What Feldman Said the Industry Should Be Doing Differently
The specific proposals Feldman outlined go beyond messaging. He said AI and technology companies should fund community structures, such as football fields, schools, or places of worship, as part of the development of large data center campuses. He argued that companies should bear costs that governments and developers have historically transferred to taxpayers or local governments, framing it as an obligation rather than a voluntary gesture. “We can do this thoughtfully,” Feldman said on the podcast, adding that the industry needs to demonstrate it will be a better neighbour rather than simply asserting it.
Feldman also pointed to the environmental dimension of the community relations problem.
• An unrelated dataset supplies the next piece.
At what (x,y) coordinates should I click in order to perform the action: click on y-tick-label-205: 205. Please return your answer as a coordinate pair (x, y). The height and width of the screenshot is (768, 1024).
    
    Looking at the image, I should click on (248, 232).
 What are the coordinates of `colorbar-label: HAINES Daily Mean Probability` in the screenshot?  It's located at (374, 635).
He said one concrete way operators can address local concerns is by building closed-loop facilities that reduce water consumption, noting that 40 percent of the country’s planned and existing data center capacity is concentrated in areas already facing high water stress. The argument is that the operational decisions operators make, on water, power costs, and construction impact, are inseparable from the community acceptance problem. The data center industry losing the public consent battle has been building for years, driven precisely by the gap between what developers promise communities and what those communities actually experience during and after construction.
The Broader Context Behind the Criticism
Feldman’s comments land at a moment when the data center moratorium count in the United States has risen from 8 to 78 in a single year. Legislators across 30 states introduced more than 300 data center-related bills in the first six weeks of 2026 alone, and most focused on oversight and cost accountability rather than the incentive packages that had defined the previous decade of state-level data center policy. Community opposition is no longer a localised friction point. It has become a systemic constraint on where and how quickly the AI infrastructure buildout can proceed.
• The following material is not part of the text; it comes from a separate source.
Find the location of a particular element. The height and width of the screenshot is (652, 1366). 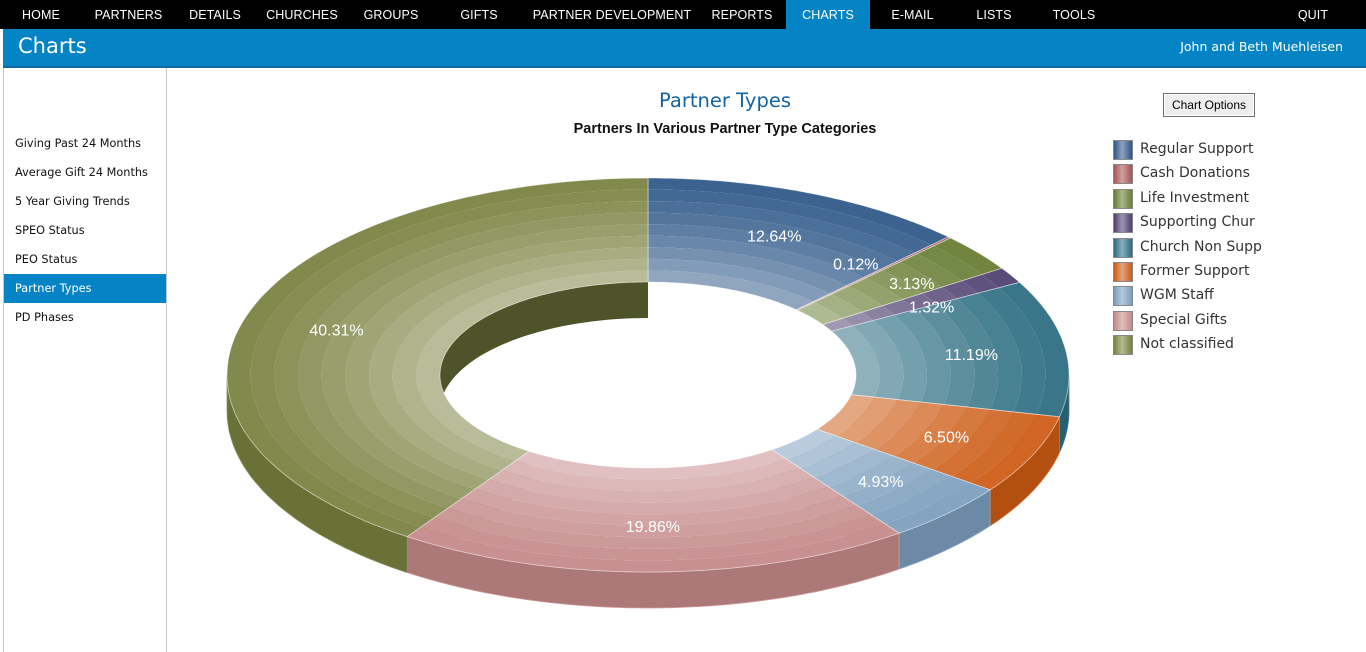

nav-item-details: DETAILS is located at coordinates (215, 15).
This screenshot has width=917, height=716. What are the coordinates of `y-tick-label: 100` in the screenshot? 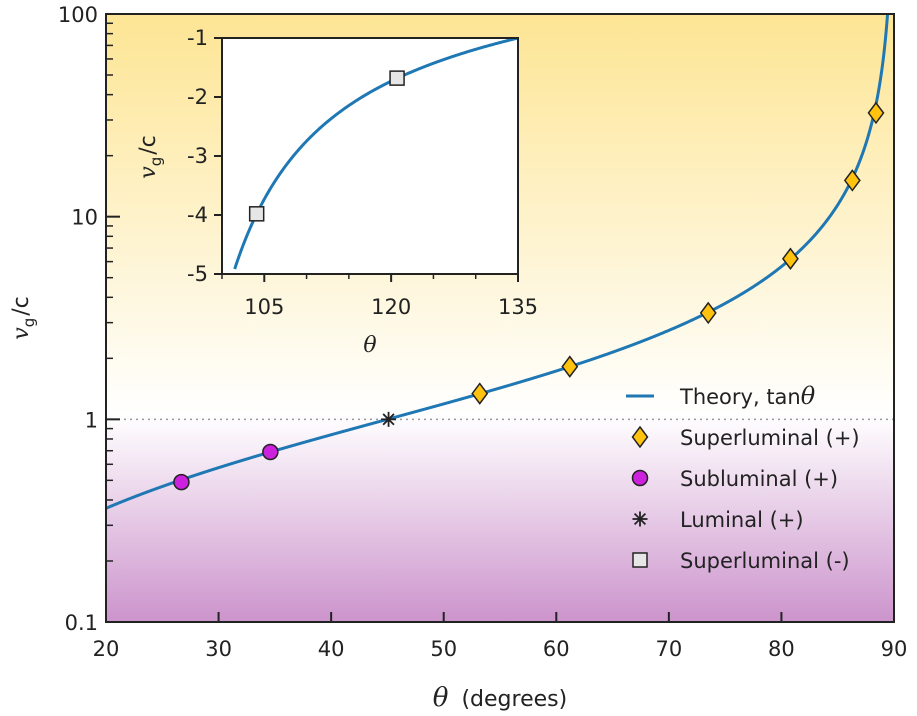 It's located at (78, 15).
The industry’s standard response to that opposition, emphasising job creation and tax revenue, has not been effective because communities experiencing construction disruption, rising electricity bills, and water stress are not persuaded by projections of long-term economic benefit. Feldman’s argument is that the industry needs to reverse the sequence: demonstrate that it will cover its costs and invest in the community before asking the community to accept the facility, not after. Whether the broader industry follows the approach he and Smith are advocating will depend on whether the moratorium count and the permitting friction it creates become painful enough to change the commercial calculus for operators who have not yet treated community relations as a first-order infrastructure problem.